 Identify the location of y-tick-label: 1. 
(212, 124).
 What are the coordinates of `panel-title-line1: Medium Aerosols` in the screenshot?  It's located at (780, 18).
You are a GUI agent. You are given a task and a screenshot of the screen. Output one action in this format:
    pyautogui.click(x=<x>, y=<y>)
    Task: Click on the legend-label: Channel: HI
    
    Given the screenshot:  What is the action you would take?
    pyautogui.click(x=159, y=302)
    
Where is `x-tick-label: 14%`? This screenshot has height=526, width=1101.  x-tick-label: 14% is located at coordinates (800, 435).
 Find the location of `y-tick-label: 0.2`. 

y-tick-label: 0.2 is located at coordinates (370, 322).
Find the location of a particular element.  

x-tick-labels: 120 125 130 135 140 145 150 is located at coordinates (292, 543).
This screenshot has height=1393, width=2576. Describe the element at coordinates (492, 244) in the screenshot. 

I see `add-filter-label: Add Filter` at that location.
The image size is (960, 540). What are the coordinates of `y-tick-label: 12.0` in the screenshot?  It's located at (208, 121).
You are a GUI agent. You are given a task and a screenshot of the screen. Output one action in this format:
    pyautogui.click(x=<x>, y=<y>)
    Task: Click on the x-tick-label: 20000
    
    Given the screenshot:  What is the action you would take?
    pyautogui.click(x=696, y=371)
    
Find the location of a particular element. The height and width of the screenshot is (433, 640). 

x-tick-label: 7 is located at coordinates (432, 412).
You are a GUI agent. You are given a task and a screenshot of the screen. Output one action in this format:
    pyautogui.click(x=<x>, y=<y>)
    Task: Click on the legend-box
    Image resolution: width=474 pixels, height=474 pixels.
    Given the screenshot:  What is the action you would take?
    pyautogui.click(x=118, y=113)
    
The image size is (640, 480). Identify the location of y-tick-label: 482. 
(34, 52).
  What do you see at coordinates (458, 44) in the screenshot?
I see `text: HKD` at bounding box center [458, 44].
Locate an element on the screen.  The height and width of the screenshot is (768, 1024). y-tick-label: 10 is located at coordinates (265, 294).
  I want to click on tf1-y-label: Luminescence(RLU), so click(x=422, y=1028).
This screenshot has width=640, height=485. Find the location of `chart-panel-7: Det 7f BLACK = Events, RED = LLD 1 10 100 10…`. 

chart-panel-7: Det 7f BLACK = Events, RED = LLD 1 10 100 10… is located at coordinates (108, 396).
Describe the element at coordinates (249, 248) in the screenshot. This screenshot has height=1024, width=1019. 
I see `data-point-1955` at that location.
··········
## [ASSIGNMENT]
Copy out all of the records above again, putting "desktop agent" wherever "GUI agent" appears and leaving everything else unchanged.

## [TASK RESPONSE]
 Identify the location of y-tick-label: 1. 
(212, 124).
 What are the coordinates of `panel-title-line1: Medium Aerosols` in the screenshot?  It's located at (780, 18).
You are a desktop agent. You are given a task and a screenshot of the screen. Output one action in this format:
    pyautogui.click(x=<x>, y=<y>)
    Task: Click on the legend-label: Channel: HI
    
    Given the screenshot:  What is the action you would take?
    pyautogui.click(x=159, y=302)
    
Where is `x-tick-label: 14%`? This screenshot has height=526, width=1101.  x-tick-label: 14% is located at coordinates (800, 435).
 Find the location of `y-tick-label: 0.2`. 

y-tick-label: 0.2 is located at coordinates (370, 322).
Find the location of a particular element.  

x-tick-labels: 120 125 130 135 140 145 150 is located at coordinates (292, 543).
This screenshot has height=1393, width=2576. Describe the element at coordinates (492, 244) in the screenshot. 

I see `add-filter-label: Add Filter` at that location.
The image size is (960, 540). What are the coordinates of `y-tick-label: 12.0` in the screenshot?  It's located at (208, 121).
You are a desktop agent. You are given a task and a screenshot of the screen. Output one action in this format:
    pyautogui.click(x=<x>, y=<y>)
    Task: Click on the x-tick-label: 20000
    
    Given the screenshot:  What is the action you would take?
    pyautogui.click(x=696, y=371)
    
Find the location of a particular element. The height and width of the screenshot is (433, 640). 

x-tick-label: 7 is located at coordinates (432, 412).
You are a desktop agent. You are given a task and a screenshot of the screen. Output one action in this format:
    pyautogui.click(x=<x>, y=<y>)
    Task: Click on the legend-box
    Image resolution: width=474 pixels, height=474 pixels.
    Given the screenshot:  What is the action you would take?
    pyautogui.click(x=118, y=113)
    
The image size is (640, 480). Identify the location of y-tick-label: 482. 
(34, 52).
  What do you see at coordinates (458, 44) in the screenshot?
I see `text: HKD` at bounding box center [458, 44].
Locate an element on the screen.  The height and width of the screenshot is (768, 1024). y-tick-label: 10 is located at coordinates (265, 294).
  I want to click on tf1-y-label: Luminescence(RLU), so click(x=422, y=1028).
This screenshot has width=640, height=485. Find the location of `chart-panel-7: Det 7f BLACK = Events, RED = LLD 1 10 100 10…`. 

chart-panel-7: Det 7f BLACK = Events, RED = LLD 1 10 100 10… is located at coordinates (108, 396).
Describe the element at coordinates (249, 248) in the screenshot. This screenshot has height=1024, width=1019. 
I see `data-point-1955` at that location.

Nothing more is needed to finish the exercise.